Adults who suffers from psychiatric conditions have over double the incidence of sleep problems compared to the population as a whole. Whilst the traditional clinical view is that sleep disorders and insomnia are symptoms of mental illness, recent studies have shown that the relationship between sleep and psychiatric disorders is complex and bi-directional. Both conditions can often affect the other, with poor sleep influencing both the onset and the severity of a mental condition. Conversely, mental illness leads to sleep problems, the level of which can be exacerbated by the severity of the particular psychiatric episode.
What’s more, recent research has shown that treating sleep disturbances can have positive effects on the outcome of treatment of psychiatric conditions, and it’s now suggested that sleep problems may even raise the risk for, and even contribute to, the development of episodes of psychiatric disorders.
Whilst the detailed neurochemistry of the relationship between mental health and sleep isn’t completely understood, recent research has shown that lack of sleep effects the amygdala (the brain’s emotional control centre).

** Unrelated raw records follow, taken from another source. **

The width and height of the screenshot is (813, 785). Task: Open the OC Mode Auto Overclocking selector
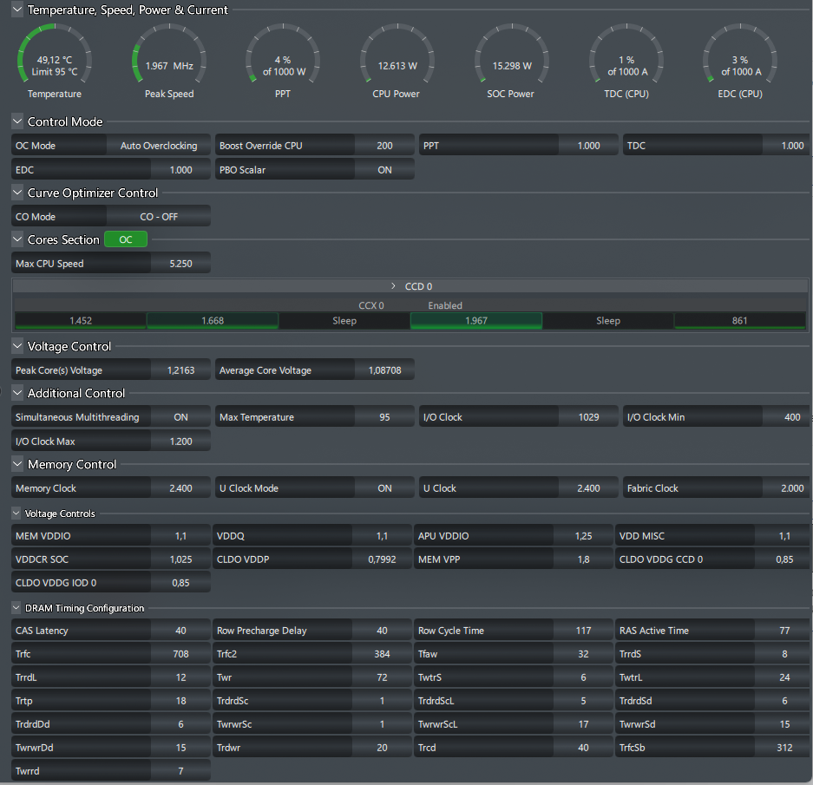click(x=158, y=146)
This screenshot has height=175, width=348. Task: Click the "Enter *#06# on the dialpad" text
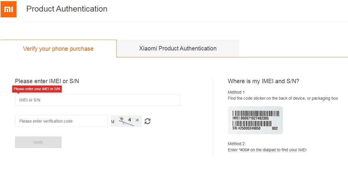(267, 150)
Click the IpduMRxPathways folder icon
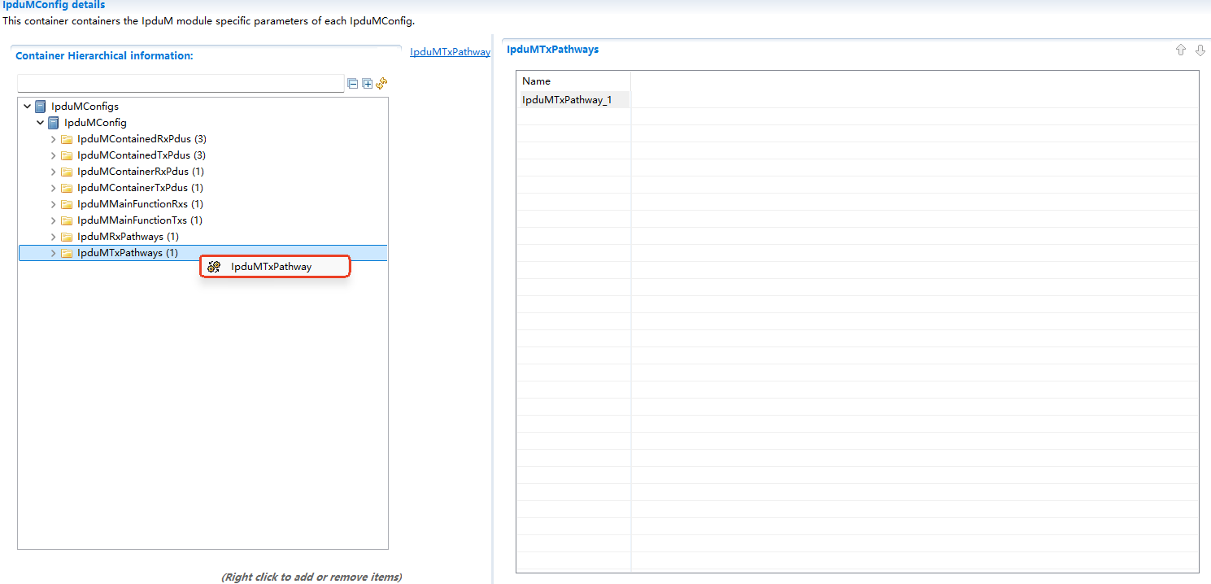The image size is (1211, 584). 67,237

Disruption to REM (dream) sleep in particular has been shown to lead to a decrease in emotional control and an over-reaction to negative stimuli. Conditions such as bipolar, depression, anxiety disorders, ADHD, schizophrenia and psychosis all are associated with sleep problems.
Certainly, those who have been diagnosed with a mental illness, find that looking after their sleep, and developing a healthy sleep routine helps reduce the severity of their condition. However, science is yet to determine cause and effect - it is still to be proven that long-term sleep deprivation leads to mental illness.
With regards to mental health, sleep is part of what I call the ‘health triad’ with diet and exercise the other core components, both of which have a direct effect on your sleep as well as your overall physical and mental health.
Here are my 5 top sleep tips.
- Routine: Your brain loves routine so make sleep a ritual. Keeping regular hours will make it easier to get to sleep. Try to maintain this pattern even at weekends, as it helps strengthen your circadian rhythm, or body clock.
- Relax before bed: Meditation, breathing exercises, muscle relaxing techniques, taking a bath and reading a book will all help get your mind and body ready for sleep.
- Technology: Switch it off an hour before bed, as blue light and mental stimulation will keep you awake. Don’t take any technology, including your mobile phone, into your bedroom.
- Bedroom and light: A bedroom should be like a cave, cool, dark and quiet. Getting a good comfortable mattress is also a key component.
- Keep a sleep diary: To work out what affects your sleep both positively and negatively. Typical things to note down include; the time you go to bed, the quantity and quality of sleep you get, ranking it 1-5 for example. If you awake at night, the number of times, the length of time, and what you do should all be recorded for example, sleepwalking, going to the toilet, any nightmares, night terrors etc.. Keep a record if you sleep in the day too, and for how long. Other things to note is what you eat and drink (especially caffeine) and how late. The amount of exercise you take, and any medication you are taking should also be noted. Finally log your general mood and feelings and scale of anxiety from 1-5 too.
Food and diet
Food and sleep are inextricably linked with what you eat affecting your sleep and your sleep affecting your food choices. Lack of sleep creates a switch in hormones which produce cravings for the wrong type of food, and a carbohydrate dense diet, sugary foods, alcohol, a deficiency in certain minerals such as magnesium, drinking too much caffeine are all likely to make it harder to get to sleep. Eating a balanced ‘Mediterranean’ diet is the best way of ensuring you get the correct balance of nutrients, which are vital for mental and physical health. One Vitamin in particular is key to both mental health and sleep is Vitamin D. Fatty fish (salmon, sardines, tuna) and egg yolk are a great source of Vitamin D. It’s especially important to include foods which are rich in Vitamin D in the darker winter months, as Vitamin D is also be produced in the skin from sunlight, which we get less exposure to in the winter.
Getting regular exercise has a huge influence on our mental health. It reduces anxiety levels, burns off adrenalin and stress, produces endorphins (the feel good hormones), and is proven to help improve sleep quality and quantity. Exercising outdoors is particularly beneficial as it boosts your intake of Vitamin D. Vigorous exercise, which raises your heart rate, is regarded as best for sleep, and as little as 20-30 minutes of activity helps. However, a brisk walk, a bicycle ride or a run is also time well spent. Exercise does not have to be done all in one 30- minute session to aid sleep. It is suggested that those with insomnia exercise earlier in the day as a rise in body temperature right on top of bedtime could prevent the lowering of the body’s temperature which is part of the signalling process to the brain that it’s time to sleep, and with the endorphins produced during exercise also potentially keeping the insomniac awake.